-------- DATA EXCERPTS
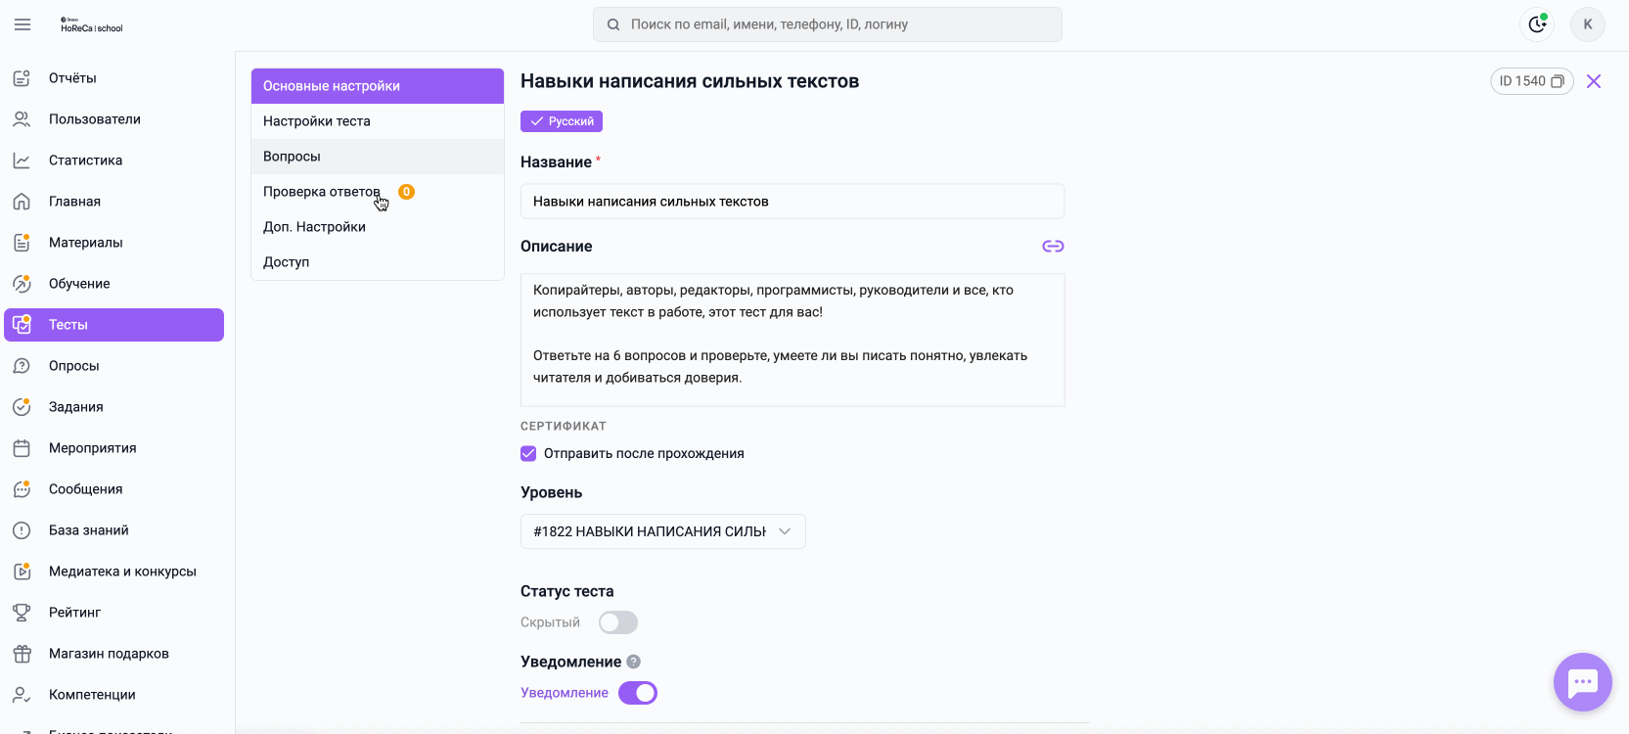Image resolution: width=1629 pixels, height=734 pixels.
Task: Copy the test ID 1540
Action: tap(1558, 81)
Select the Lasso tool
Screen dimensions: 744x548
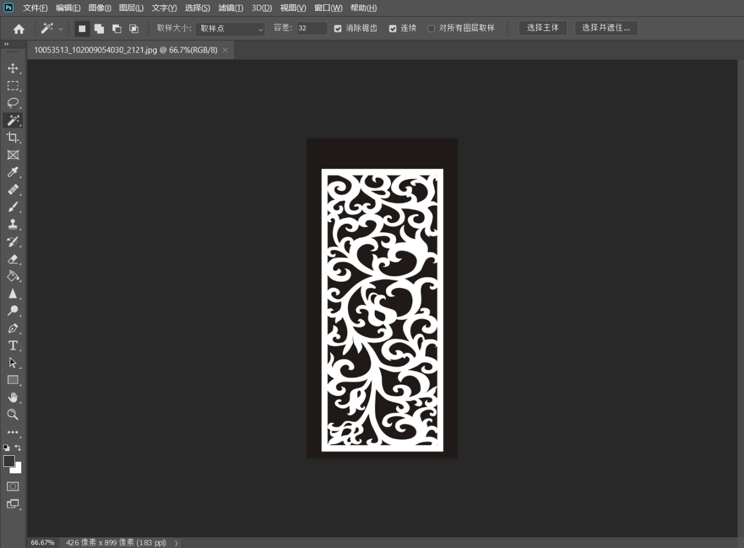(x=12, y=103)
----------------
WHAT THE EXERCISE ASKS:
Extract the run of lines beginning with the line that holds "Select the Lasso tool" and ending at the last line of the data, inclusive. Exclude any pictures from the copy.

RESULT OF THE EXERCISE:
Select the Lasso tool
Screen dimensions: 744x548
(x=12, y=103)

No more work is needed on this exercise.